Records

***

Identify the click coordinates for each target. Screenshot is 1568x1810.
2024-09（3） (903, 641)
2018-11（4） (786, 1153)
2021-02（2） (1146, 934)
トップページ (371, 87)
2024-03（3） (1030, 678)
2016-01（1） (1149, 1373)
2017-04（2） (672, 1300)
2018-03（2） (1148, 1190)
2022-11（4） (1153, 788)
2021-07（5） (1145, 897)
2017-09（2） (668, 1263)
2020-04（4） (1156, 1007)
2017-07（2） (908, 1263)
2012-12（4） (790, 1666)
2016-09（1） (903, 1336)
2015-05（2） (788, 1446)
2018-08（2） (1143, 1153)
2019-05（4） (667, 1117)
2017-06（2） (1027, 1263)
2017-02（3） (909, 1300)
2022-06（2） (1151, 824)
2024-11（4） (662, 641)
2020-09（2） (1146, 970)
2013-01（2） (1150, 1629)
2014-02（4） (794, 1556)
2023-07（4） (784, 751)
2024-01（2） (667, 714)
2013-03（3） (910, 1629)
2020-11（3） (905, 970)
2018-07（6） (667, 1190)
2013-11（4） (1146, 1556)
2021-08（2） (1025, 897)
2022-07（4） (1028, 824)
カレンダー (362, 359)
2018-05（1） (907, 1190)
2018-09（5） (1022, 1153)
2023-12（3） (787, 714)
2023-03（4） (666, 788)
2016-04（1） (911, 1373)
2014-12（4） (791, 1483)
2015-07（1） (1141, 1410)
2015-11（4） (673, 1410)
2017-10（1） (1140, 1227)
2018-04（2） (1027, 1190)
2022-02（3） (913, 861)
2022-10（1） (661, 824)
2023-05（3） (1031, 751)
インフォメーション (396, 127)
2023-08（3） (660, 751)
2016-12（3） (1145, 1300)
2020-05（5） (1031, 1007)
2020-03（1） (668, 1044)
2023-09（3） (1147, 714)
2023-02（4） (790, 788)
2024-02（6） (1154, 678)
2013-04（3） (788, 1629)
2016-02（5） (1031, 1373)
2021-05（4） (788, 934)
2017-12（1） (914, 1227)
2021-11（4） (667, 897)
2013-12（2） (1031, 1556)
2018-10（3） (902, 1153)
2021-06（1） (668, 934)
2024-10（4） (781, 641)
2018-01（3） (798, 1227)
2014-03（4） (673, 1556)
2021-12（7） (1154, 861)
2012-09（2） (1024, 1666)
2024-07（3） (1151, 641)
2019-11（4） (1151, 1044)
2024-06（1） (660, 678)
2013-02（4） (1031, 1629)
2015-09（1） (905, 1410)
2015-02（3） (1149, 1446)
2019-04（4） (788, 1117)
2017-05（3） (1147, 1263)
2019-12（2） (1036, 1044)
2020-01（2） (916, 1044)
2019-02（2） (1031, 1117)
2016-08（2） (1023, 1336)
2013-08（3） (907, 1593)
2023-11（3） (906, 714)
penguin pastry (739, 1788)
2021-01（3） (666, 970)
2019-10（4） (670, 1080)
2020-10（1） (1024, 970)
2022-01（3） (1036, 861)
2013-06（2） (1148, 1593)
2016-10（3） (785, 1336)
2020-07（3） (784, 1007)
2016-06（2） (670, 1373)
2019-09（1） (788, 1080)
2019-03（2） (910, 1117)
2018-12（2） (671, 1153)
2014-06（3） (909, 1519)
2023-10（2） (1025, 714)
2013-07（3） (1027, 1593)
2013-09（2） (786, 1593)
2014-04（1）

***

DIRECTIONS | Retype everything from the first line of the listing down to and including the line that contains "2016-08（2） (1023, 1336)", with no changes.

EXERCISE OUTPUT |
Identify the click coordinates for each target. Screenshot is 1568x1810.
2024-09（3） (903, 641)
2018-11（4） (786, 1153)
2021-02（2） (1146, 934)
トップページ (371, 87)
2024-03（3） (1030, 678)
2016-01（1） (1149, 1373)
2017-04（2） (672, 1300)
2018-03（2） (1148, 1190)
2022-11（4） (1153, 788)
2021-07（5） (1145, 897)
2017-09（2） (668, 1263)
2020-04（4） (1156, 1007)
2017-07（2） (908, 1263)
2012-12（4） (790, 1666)
2016-09（1） (903, 1336)
2015-05（2） (788, 1446)
2018-08（2） (1143, 1153)
2019-05（4） (667, 1117)
2017-06（2） (1027, 1263)
2017-02（3） (909, 1300)
2022-06（2） (1151, 824)
2024-11（4） (662, 641)
2020-09（2） (1146, 970)
2013-01（2） (1150, 1629)
2014-02（4） (794, 1556)
2023-07（4） (784, 751)
2024-01（2） (667, 714)
2013-03（3） (910, 1629)
2020-11（3） (905, 970)
2018-07（6） (667, 1190)
2013-11（4） (1146, 1556)
2021-08（2） (1025, 897)
2022-07（4） (1028, 824)
カレンダー (362, 359)
2018-05（1） (907, 1190)
2018-09（5） (1022, 1153)
2023-12（3） (787, 714)
2023-03（4） (666, 788)
2016-04（1） (911, 1373)
2014-12（4） (791, 1483)
2015-07（1） (1141, 1410)
2015-11（4） (673, 1410)
2017-10（1） (1140, 1227)
2018-04（2） (1027, 1190)
2022-02（3） (913, 861)
2022-10（1） (661, 824)
2023-05（3） (1031, 751)
インフォメーション (396, 127)
2023-08（3） (660, 751)
2016-12（3） (1145, 1300)
2020-05（5） (1031, 1007)
2020-03（1） (668, 1044)
2023-09（3） (1147, 714)
2023-02（4） (790, 788)
2024-02（6） (1154, 678)
2013-04（3） (788, 1629)
2016-02（5） (1031, 1373)
2021-05（4） (788, 934)
2017-12（1） (914, 1227)
2021-11（4） (667, 897)
2013-12（2） (1031, 1556)
2018-10（3） (902, 1153)
2021-06（1） (668, 934)
2024-10（4） (781, 641)
2018-01（3） (798, 1227)
2014-03（4） (673, 1556)
2021-12（7） (1154, 861)
2012-09（2） (1024, 1666)
2024-07（3） (1151, 641)
2019-11（4） (1151, 1044)
2024-06（1） (660, 678)
2013-02（4） (1031, 1629)
2015-09（1） (905, 1410)
2015-02（3） (1149, 1446)
2019-04（4） (788, 1117)
2017-05（3） (1147, 1263)
2019-12（2） (1036, 1044)
2020-01（2） (916, 1044)
2019-02（2） (1031, 1117)
2016-08（2） (1023, 1336)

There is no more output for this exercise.